READING TEXT.
# QOD >  Question of the Day : Tell me about yourself ?

## Chandra Veenapoosa

Hello ,

Here is the question ,When an interviewer asks you to tell them about yourself, should you sum of your entire life in a few minutes speech?

Please explain on your approach and what would you cover in less then 3 mins 

Best,
Chandra

----------


## Chandra Veenapoosa

Here is my view.. Please add your comments 

This is the area where many candidates tend to misinterpret the question. While the interviewer is in fact asking you about yourself, they aren't interested in your overall life history. They also don’t want to sit there for 15 minutes while you give details of your life story. Always keep it a short narrative, ideally two minutes, of slight personal background but mostly your professional background. Explain your goals and their relation to the job you applied for. Discuss any achievements you have made, personally and professionally, but relative to the position. This is the opportunity to really sell yourself by providing your accomplishment, goals, etc.

Thanks,
Chandra

----------


## Apsara Vidhya

Not your entire life summary.Just start with your personal details and short and long term goals, your technical achievements and end with ur family details...tats enuf

----------


## ektakharade

hi, 
  here is format (For 1-3 Experience person)
I am prity kaur completed my BE in computer science from mumbai university. I am working as Software test engineer in Infosys since last 2 yrs in Banking and Finance Domain.

----------

SUPPLIED INFORMATION.
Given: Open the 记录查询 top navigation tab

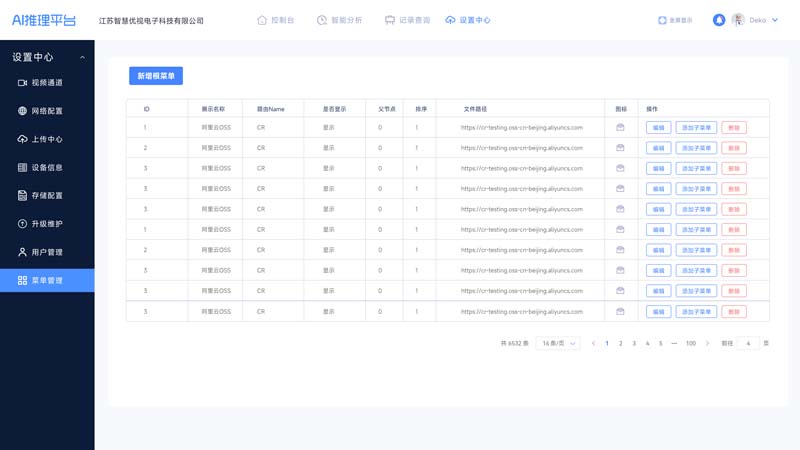Looking at the screenshot, I should 407,20.
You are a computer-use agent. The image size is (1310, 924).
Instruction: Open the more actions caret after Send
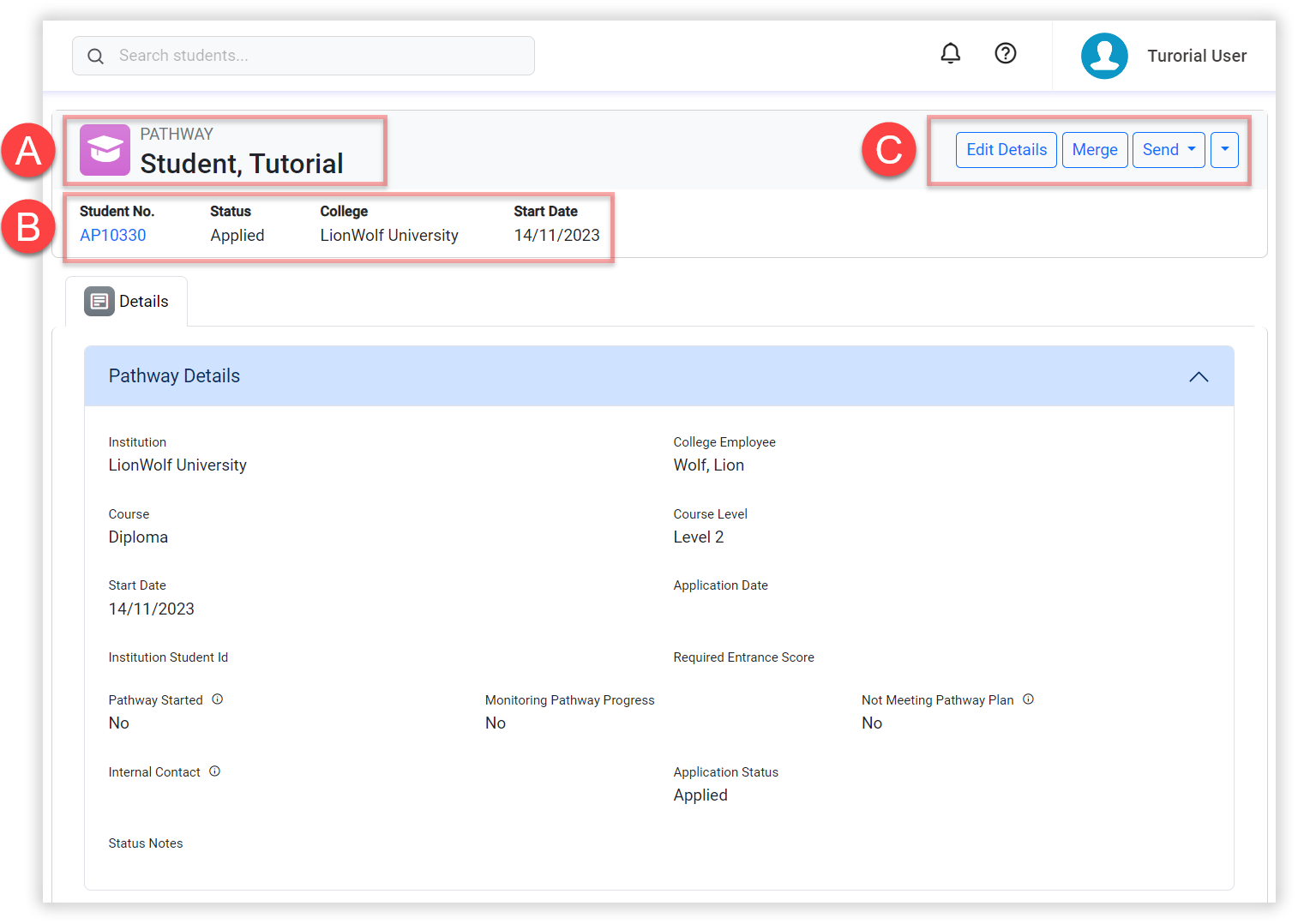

PROBLEM DETAILS.
From the forum thread on the interview question, extract verbatim the part that opens with the words containing "Not your entire" and closes with "1-3 Experience person)".

TASK SOLUTION.
Not your entire life summary.Just start with your personal details and short and long term goals, your technical achievements and end with ur family details...tats enuf

----------


## ektakharade

hi, 
  here is format (For 1-3 Experience person)